Par Marc Semo et Catherine Calvet


Selon le politologue Bertrand Badie, le Nord ne maîtrise plus l’agenda international, le champ de bataille du monde se déplaçant vers le Sud. Malgré cela, le mode de gouvernance globale n’a pas évolué depuis la décolonisation et l’émergence de nouveaux acteurs.

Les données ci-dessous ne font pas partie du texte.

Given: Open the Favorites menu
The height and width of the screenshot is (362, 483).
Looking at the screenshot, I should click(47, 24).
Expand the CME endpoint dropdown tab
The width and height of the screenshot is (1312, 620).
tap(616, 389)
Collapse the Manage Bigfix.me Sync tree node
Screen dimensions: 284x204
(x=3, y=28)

Entre terrorisme, guerres et nouvelles recompositions territoriales, comment expliquer la nouvelle marche du monde, qui suscite interrogations et angoisses ? Une question à laquelle Bertrand Badie (photo Pauline Le Goff) n’a pas renoncé à répondre. Loin d’être nostalgique d’une représentation bipolaire issue de la guerre froide, ce professeur à Sciences-Po, spécialiste des relations internationales, décrit l’émergence de nouveaux acteurs globaux. Après un ouvrage sur l’humiliation comme moteur des relations internationales, il en vérifie aujourd’hui les effets dans son dernier livre, Nous ne sommes plus seuls au monde. Et esquisse les voies d’un ordre mondial injuste.

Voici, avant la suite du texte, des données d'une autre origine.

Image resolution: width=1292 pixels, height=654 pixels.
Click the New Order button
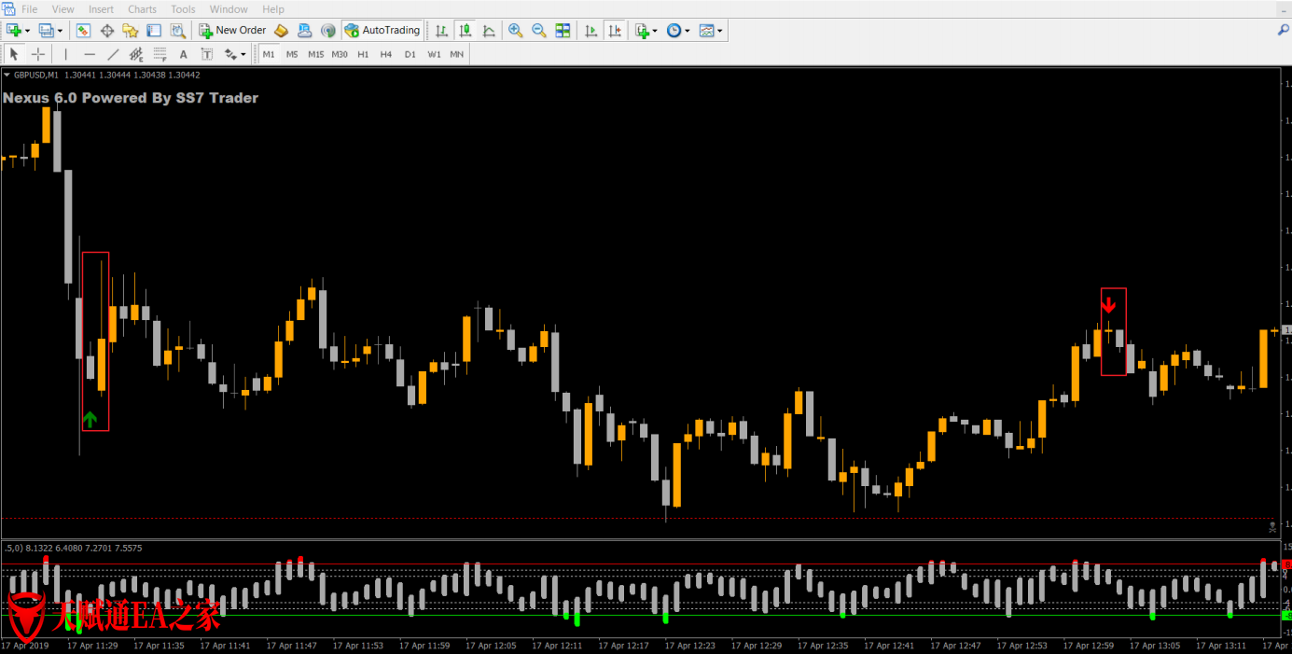click(x=232, y=31)
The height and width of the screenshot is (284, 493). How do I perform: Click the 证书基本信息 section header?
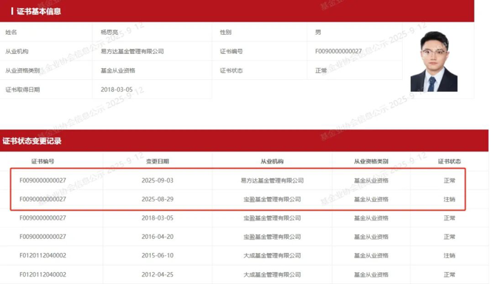click(38, 11)
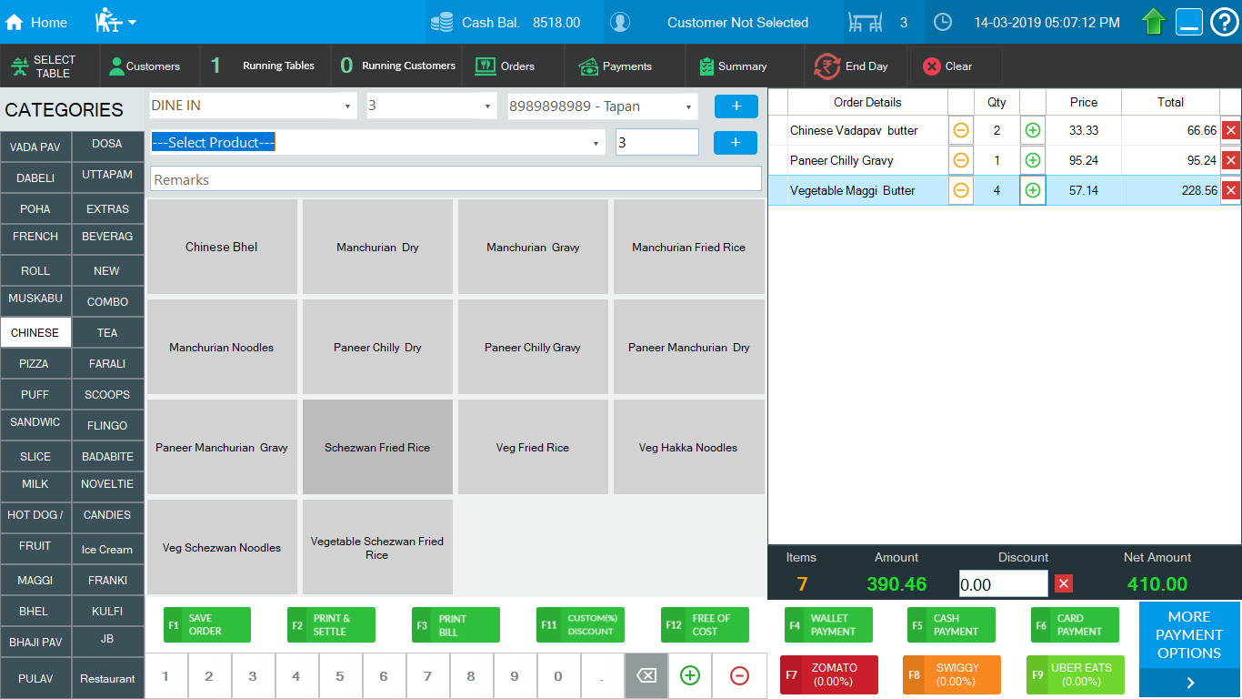The height and width of the screenshot is (699, 1242).
Task: Click the green upload arrow icon
Action: coord(1154,22)
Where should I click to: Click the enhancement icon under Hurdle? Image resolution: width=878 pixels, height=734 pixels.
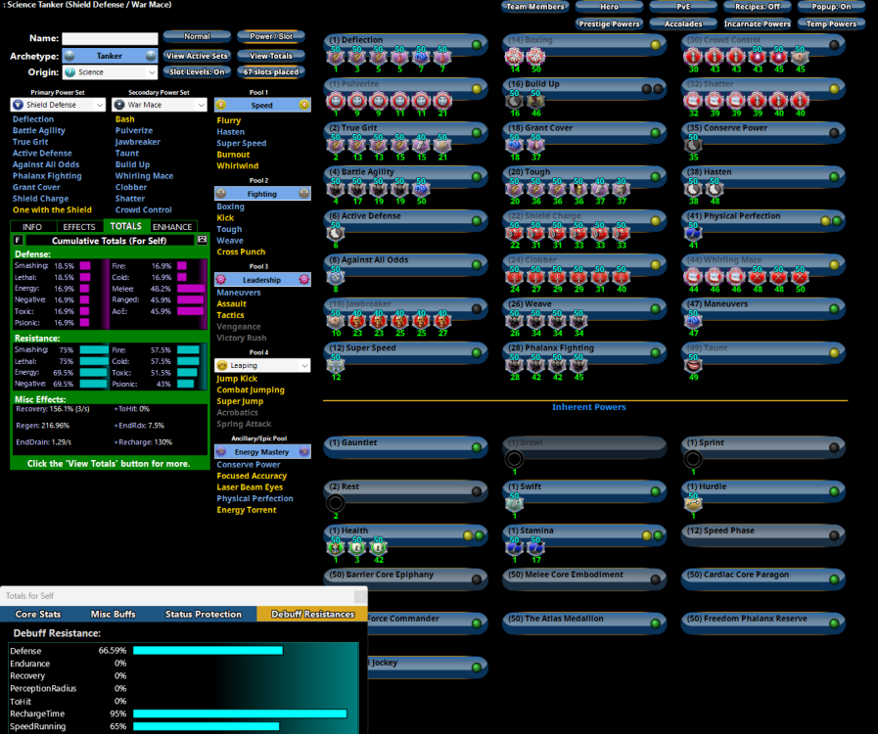point(693,503)
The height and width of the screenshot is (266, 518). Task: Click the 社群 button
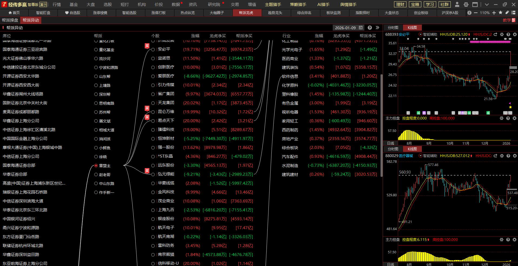click(x=444, y=5)
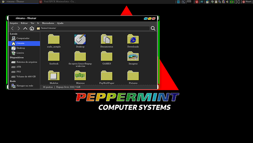The width and height of the screenshot is (253, 143).
Task: Switch to Void XFCE Minimalista taskbar window
Action: coord(58,2)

Que signifie ce titre, «Nous ne sommes plus seuls au monde» ?

C’est à la fois une façon de souligner l’apparition des Etats qui ne comptaient pas auparavant, mais aussi de prendre en considération l’émergence des sociétés civiles dans l’ordre international. Ce dernier concept a été inventé à l’échelle continentale par les Européens lors de la conclusion du traité de paix de Westphalie [au XVIIe siècle, ndlr]. Les Européens ont fait en sorte que cet ordre normatif européen soit synonyme d’ordre international. La décolonisation, qui aurait dû réorganiser ce monde, a été tenue en lisière par la bipolarité du monde de la guerre froide. Ce n’est ni plus ni moins qu’un enchaînement de circonstances qui ont fait correspondre l’idée moderne d’«international» avec l’idée classique de «concert européen». A tel point que les Etats-Unis ne se sont véritablement internationalisés qu’en devenant une puissance européenne de plus, notamment en allant combattre lors des deux guerres mondiales sur le sol européen. Puis ils se sont inscrits dans un système d’alliances certes atlantique mais profondément ancré dans le vieux continent.

Les Européens ont dominé le monde grâce à leurs empires coloniaux…

La colonisation a durablement mis en place une division entre un monde dominant et un monde dominé. Cette logique a pérennisé le périmètre européen. L’idée d’un système inégalitaire s’est ainsi banalisée et s’est greffée sur un ordre institutionnel européen composé d’égaux. A cette évolution géographique s’ajoute l’effet du débordement social que provoque la mondialisation. Aujourd’hui, l’Occident doit compter avec un monde qui n’est pas exclusivement le sien, mais aussi avec l’apparition d’acteurs sociaux devenus globaux. Les sociétés elles-mêmes font irruption dans l’ordre mondial : celles du Sud, en particulier, viennent rompre «l’entre soi» occidental, tandis que la puissance classique ne peut rien sur elles.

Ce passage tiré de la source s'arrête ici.